Se la patria di Gesù è Nazaret, come viene affermato dalla Chiesa, e Nazaret è una città situata su una zona leggermente collinare e lontana dal lago di Tiberiade trentacinque chilometri, vorrei che almeno uno dei tre (don Enrico Righi, il card. Biffi e il Vescovo Carraro), ai quali mi sono rivolto perché mi dessero una prova, una soltanto, dell’esistenza storica di Gesù,mi spiegasse come possa esserci una riva, delle barche e un monte che si erge sul lago di Tiberiade. Una vera contraddizione che non può trovare nessuna giustificazione, anche la più assurda, dal momento che la troviamo ripetutamente confermata da tutti gli evangelisti come risulta dai passi sotto riportati:
<<Gesù si recò a Nazaret dove era stato allevato; ed entrò, secondo il suo solito, di Sabato nella sinagoga e si alzò a leggere... all’udire queste cose tutti furono pieni di sdegno; si levarono, lo cacciarono fuori della città e lo condussero al ciglio del monte sul quale la città era situata per gettarlo giù dal precipizio, ma egli, passando in mezzo a loro se ne andò>>. (Lc. 4- 14 e segg.).

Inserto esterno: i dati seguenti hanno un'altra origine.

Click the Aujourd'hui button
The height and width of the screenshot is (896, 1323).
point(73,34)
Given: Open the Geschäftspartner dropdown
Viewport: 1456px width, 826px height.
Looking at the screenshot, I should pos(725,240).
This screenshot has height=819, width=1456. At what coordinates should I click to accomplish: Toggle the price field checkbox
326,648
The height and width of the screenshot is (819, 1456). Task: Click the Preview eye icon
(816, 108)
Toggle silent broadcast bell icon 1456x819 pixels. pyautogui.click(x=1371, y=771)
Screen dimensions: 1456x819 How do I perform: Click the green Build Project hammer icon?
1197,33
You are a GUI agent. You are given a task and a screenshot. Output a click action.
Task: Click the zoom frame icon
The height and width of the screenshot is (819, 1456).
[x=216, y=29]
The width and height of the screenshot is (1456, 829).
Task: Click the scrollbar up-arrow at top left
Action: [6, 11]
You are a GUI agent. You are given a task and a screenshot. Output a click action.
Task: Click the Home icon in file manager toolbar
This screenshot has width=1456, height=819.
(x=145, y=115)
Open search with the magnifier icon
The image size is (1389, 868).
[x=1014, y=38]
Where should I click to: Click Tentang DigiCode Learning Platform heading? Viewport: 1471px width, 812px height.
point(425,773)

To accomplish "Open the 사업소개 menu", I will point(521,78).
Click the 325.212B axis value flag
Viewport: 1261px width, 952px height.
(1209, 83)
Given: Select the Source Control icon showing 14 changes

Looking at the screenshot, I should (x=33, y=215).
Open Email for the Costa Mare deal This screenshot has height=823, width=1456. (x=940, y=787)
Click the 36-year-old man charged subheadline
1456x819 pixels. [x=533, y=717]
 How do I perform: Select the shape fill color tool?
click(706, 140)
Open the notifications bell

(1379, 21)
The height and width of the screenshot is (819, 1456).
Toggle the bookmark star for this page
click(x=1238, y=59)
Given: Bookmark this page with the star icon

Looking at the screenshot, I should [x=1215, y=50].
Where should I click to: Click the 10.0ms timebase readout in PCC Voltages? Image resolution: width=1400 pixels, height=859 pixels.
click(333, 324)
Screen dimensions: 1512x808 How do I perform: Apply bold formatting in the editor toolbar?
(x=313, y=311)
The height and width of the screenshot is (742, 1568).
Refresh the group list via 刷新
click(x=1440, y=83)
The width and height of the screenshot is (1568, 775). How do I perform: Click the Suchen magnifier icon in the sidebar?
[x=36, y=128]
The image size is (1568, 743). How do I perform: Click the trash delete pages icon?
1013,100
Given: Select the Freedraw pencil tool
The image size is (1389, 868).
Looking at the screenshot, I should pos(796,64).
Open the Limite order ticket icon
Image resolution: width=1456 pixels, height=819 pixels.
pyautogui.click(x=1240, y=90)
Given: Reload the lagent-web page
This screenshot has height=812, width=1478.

<<Quel giorno Gesù uscì di casa e, sedutosi in riva al mare(lago di Tiberiade), cominciò a raccogliersi intorno a lui tanta folla che dovette salire su una barca>>. (Mt. 13- 1,2).
<<Sentendo ciò che diceva, una gran folla si recò da Gesù. Allora egli pregò i suoi discepoli che gli mettessero a disposizione una barca, a causa della folla, perché non lo schiacciassero... salì poi sul monte,chiamò a sé quelli che volle andassero da lui... Entrò in casa e si radunò intorno a lui molta folla, al punto che non poteva neppure prendere cibo. Giunsero sua madre e i suoi fratelli e, stando fuori lo mandarono a chiamare. Dopo aver spiegato chiaramente chi fossero realmente i suoi parenti, uscito di casa, Gesù si mise a insegnare di nuovo lungo il mare >>...e come questi, tanti sono ancora i passi dei quattro evangelisti che, riferendosi alla città natale di Gesù, escludono nella maniera più evidente che Nazaret possa essere la sua patria almeno che non si voglia, e tutto è possibile alla fede, mettere barche in un paese che dista trentacinque chilometri dal lago di Tiberiade e trasformare un pagliaio in una montagna.